The point is that industry policies didn’t just become failures then but are okay now. They were always successful ways to use the capacities of the sovereign government to develop industry, provide well-paid employment and help insulate the currency from speculative attacks (especially when combined with capital controls).
History might have been very different – and the evolution of social democratic governments might have been very different – if bodies such as the IMF and the World Bank hadn’t lied about the effectiveness of such policies in the 1970s.
There would have been no basis for rejecting Tony Benn’s Alternative Economic Strategy, for example.
Industry policies will always work if they are supported by coherent policy structures.
The problem for the IMF is that these supportive policy structures are the opposite to those typically proposed by them. Which is why their latest revelations about the effectiveness of industry policies is only a conditional admission.
They bias their findings by arguing that only export-oriented policies should be used.
That is because they know that import-substitution industrial strategies are highly effective but require fiscal support, regulations and elements of protection.
If they conceded on that point, they would have no role to play at all.
So, ultimately, yes, the IMF is adjusting to their dramatic failures of the past. But they are not abandoning the frameworks that delivered those failures.
Instead, they are searching around for ways to embrace the empirical reality without jettisoning any of their ideological baggage.
They should be disbanded.
In its Post-Bretton Woods incarnation (post 1971), the IMF was implacably opposed to industrial policy interventions by governments.
It has bullied governments into abandoning planning frameworks, where policy initiatives would help domestic industries grow through public subsidies, tariffs, partnerships in R&D, etc.

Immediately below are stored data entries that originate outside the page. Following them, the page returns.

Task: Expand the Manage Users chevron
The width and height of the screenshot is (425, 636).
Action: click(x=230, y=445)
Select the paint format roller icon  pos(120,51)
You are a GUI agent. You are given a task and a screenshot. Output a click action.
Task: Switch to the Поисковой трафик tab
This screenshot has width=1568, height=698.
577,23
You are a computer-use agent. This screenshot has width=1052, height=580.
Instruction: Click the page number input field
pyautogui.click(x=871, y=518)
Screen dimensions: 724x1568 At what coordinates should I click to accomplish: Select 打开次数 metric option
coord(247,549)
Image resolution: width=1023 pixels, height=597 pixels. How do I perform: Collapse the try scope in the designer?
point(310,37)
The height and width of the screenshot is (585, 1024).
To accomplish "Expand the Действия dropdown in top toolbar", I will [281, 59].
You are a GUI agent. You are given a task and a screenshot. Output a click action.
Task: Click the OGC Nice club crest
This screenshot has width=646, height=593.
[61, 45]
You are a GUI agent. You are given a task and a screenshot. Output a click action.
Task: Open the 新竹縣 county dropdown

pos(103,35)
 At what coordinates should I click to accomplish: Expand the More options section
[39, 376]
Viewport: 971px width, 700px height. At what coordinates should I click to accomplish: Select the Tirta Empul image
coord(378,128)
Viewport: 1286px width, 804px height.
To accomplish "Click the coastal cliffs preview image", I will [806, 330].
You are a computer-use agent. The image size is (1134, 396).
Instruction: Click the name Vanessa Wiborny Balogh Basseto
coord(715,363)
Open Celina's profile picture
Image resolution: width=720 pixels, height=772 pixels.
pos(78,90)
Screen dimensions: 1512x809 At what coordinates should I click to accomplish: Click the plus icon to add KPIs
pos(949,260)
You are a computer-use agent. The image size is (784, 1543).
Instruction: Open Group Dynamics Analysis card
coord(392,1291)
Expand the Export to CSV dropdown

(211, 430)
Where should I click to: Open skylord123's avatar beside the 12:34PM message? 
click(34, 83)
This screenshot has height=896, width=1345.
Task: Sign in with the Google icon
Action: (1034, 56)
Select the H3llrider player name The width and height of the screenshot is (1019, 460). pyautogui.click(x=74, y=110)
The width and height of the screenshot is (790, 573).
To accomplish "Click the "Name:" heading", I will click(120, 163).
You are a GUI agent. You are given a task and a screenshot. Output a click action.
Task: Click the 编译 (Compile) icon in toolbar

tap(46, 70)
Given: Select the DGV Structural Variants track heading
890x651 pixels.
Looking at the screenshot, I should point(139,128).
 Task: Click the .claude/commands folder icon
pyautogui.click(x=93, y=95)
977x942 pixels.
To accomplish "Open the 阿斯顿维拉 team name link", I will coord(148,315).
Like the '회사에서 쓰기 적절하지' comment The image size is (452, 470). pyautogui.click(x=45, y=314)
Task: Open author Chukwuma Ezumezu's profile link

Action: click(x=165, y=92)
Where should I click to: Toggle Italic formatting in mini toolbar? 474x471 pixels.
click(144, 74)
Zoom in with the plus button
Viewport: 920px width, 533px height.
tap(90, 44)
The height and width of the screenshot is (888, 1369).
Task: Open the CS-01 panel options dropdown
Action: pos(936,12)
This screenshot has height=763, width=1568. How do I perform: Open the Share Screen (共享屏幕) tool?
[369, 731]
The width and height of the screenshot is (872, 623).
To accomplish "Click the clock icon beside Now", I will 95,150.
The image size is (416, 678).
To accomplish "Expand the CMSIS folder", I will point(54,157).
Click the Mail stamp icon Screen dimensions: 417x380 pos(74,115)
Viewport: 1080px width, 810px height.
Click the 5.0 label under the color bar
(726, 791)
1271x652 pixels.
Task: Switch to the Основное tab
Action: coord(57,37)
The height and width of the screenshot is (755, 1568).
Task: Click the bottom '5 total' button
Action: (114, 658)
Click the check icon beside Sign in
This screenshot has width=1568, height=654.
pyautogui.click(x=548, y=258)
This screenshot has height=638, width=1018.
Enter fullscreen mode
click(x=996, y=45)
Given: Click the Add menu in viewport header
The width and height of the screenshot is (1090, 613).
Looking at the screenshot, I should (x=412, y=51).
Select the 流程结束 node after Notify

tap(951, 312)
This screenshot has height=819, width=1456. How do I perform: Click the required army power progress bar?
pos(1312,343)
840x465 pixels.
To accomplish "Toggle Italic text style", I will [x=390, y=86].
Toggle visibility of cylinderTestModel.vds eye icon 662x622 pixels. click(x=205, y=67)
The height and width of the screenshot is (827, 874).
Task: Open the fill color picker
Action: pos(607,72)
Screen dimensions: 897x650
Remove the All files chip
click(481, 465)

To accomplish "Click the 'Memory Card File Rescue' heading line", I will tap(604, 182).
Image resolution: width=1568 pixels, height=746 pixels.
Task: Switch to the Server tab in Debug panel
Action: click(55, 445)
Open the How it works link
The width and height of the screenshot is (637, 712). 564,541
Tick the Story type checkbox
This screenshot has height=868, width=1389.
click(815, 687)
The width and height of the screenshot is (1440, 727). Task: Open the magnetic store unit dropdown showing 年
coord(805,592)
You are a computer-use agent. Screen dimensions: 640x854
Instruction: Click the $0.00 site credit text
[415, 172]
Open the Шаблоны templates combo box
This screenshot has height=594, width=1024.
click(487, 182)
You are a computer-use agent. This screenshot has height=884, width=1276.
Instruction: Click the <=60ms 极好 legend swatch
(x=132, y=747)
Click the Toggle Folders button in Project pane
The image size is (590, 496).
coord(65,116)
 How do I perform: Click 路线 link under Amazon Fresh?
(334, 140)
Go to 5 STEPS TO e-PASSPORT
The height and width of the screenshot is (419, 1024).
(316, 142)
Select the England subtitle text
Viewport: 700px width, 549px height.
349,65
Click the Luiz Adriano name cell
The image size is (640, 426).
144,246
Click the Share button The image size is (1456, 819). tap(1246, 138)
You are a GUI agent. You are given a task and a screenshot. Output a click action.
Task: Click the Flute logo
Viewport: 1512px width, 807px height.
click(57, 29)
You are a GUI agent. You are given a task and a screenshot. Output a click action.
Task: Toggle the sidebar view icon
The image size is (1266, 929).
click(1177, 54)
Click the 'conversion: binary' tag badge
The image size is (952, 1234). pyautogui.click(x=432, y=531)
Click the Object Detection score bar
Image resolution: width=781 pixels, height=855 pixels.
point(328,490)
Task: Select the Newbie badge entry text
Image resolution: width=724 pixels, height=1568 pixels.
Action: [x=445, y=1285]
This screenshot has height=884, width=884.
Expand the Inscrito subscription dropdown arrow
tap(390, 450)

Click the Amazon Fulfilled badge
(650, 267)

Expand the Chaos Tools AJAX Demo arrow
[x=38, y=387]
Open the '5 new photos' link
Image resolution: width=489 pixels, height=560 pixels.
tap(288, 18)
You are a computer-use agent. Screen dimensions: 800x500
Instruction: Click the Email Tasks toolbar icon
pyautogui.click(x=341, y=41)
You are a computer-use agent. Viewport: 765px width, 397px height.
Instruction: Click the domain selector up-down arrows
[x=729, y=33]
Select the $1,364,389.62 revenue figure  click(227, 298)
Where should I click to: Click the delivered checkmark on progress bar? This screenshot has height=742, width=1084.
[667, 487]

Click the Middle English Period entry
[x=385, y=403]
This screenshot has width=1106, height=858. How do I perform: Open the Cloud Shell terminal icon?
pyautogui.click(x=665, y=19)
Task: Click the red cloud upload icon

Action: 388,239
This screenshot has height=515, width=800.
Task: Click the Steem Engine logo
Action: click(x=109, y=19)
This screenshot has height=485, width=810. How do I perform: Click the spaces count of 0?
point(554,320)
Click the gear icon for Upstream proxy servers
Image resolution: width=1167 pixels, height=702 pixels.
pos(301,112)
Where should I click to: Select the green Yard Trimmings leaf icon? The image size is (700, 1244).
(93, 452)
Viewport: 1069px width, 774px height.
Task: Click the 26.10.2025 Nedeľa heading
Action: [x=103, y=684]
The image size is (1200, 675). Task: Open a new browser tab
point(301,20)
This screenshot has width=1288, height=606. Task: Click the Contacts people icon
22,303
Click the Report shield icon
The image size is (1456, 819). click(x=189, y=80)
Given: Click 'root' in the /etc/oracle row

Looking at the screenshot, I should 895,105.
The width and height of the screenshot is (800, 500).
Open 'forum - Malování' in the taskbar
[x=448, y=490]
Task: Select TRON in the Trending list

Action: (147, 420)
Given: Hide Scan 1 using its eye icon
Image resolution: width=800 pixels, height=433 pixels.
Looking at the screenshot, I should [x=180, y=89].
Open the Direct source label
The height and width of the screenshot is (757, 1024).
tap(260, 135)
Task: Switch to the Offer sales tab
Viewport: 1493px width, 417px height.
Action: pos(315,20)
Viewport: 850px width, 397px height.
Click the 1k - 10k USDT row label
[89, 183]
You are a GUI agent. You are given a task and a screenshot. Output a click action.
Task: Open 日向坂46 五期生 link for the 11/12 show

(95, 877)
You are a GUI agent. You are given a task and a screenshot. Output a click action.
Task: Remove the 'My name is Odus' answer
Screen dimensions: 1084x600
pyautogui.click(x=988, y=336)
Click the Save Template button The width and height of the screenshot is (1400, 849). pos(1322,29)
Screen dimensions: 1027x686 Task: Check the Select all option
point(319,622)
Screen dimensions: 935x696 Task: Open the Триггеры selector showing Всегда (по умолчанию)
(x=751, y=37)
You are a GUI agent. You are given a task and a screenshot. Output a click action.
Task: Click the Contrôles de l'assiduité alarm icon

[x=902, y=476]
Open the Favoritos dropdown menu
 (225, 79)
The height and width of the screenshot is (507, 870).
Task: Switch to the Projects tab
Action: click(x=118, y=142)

In particular, import-substitution industrial development strategies were particularly discouraged and declined as the IMF forced governments to deregulate, privatise, impose fiscal austerity and eschew any sense of ‘picking winners’.
The new emphasis was on export-bias with free flow of capital (in and out) with the requisite domination of foreign capital in local ownership. The corresponding outflows of resources and income flows to foreign owners were lauded as being the exemplar of development as health and education spending was cut and environmental degradation accelerated.
Key historical shifts occurred in this time – for example, this is the point period when social democratic governments and political parties started to embrace neoliberalism and we know how that has ended.
In its latest working paper, the IMF admits that industry policy interventions, which were the basis of economic planning in the Keynesian era, were highly successful and only stopped being so, in some cases, when fiscal austerity was imposed and trade controls were abandoned in the 1970s.
Quite an amazing denial of their past narratives, even though they don’t frame their new found enthusiasm for planning in that way.
This is another case of imagine what might have been had the IMF not been so ideologically blinkered as it was trying to reinvent itself in the 1970s once the Bretton Woods system, that defined the IMFs existence, collapsed.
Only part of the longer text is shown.